On September 17, 1900, Michael Benedum and Joseph Trees formed the Benedum-Trees Oil Company and, in 1907, moved offices to Pittsburgh where their oil and gas interests continued to flourish. By the mid-1920’s Michael Benedum was ruler of a complex industrial empire and chief stockholder in half a dozen enterprises. From that time until his death, his empire continued to expand, with oil fields developed not only in many states of the U.S. but in foreign countries. However, Michael Benedum often declared, “I would rather find an oil field in West Virginia that did not bring me one dollar of profit than to discover one elsewhere that brought millions."

He retained a lifelong affection for West Virginia, Bridgeport, Clarksburg and Harrison County which he expressed through many philanthropic projects. The first was the restoration and beautification of Bridgeport Cemeteries.

Next came the construction of a new Methodist Church, completed in 1953 and known as one of the most beautiful small churches in the country. Its outstanding feature in a magnificent stained glass window in memory of Michael and Sarah’s beloved only son and child, Claude, who died of pneumonia in 1918 at age 21 while in military service.

The most recent project was a Civic Center for the citizens of Bridgeport, located at the site of the home where Michael Benedum was born and reared.

In 1944, Michael and Sarah established the Claude Worthington Benedum Foundation, another memorial to their son, for the purpose of furthering higher education for deserving West Virginia boys and girls in addition to aiding charitable, religious, scientific and educational institutions.

Michael Benedum’s philanthropies encompassed a wide range of interests, always for the benefit of his fellow man. His concern for the welfare of others was part of the man, not the legend. To all who came in contact with him, he was a very “human” being, remembered with warmth and esteem.

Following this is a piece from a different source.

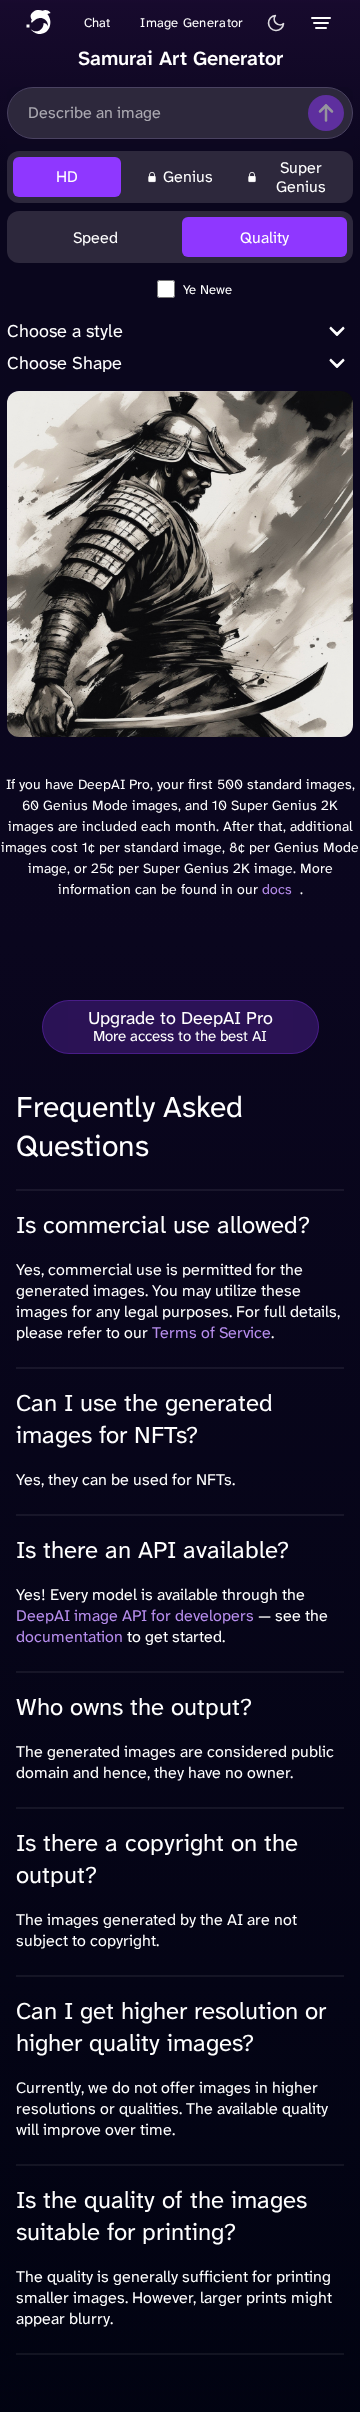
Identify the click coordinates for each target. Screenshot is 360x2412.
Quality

In his lifetime, Michael Benedum was the recipient of numerous honors – among them the title “Oil Man of the Century: conferred upon him by the city of Pittsburgh in 1955, and in 1956 “Foremost Oil Pioneer of All Time” by the West Virginia Oil and Natural Gas Association. There were also several honorary college degrees, but he declared on the dedication of Benedum Airport in Clarksburg that none of the many honors he had received “meant one-half so much to me as this expression of respect and good will of the people of Clarksburg and Harrison County.”

Michael Late Benedum, the greatest wildcatter of them all, died in 1959.